Exercise directions. Could you restate every record below word for word?

Exercise inputs.
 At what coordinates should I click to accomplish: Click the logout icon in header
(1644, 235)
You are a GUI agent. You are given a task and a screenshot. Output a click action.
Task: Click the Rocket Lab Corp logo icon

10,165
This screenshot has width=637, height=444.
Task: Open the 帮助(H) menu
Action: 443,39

Finished task.
 At what coordinates should I click to accomplish: Click the logout icon in header
(1644, 235)
You are a GUI agent. You are given a task and a screenshot. Output a click action.
Task: Click the Rocket Lab Corp logo icon

10,165
This screenshot has width=637, height=444.
Task: Open the 帮助(H) menu
Action: 443,39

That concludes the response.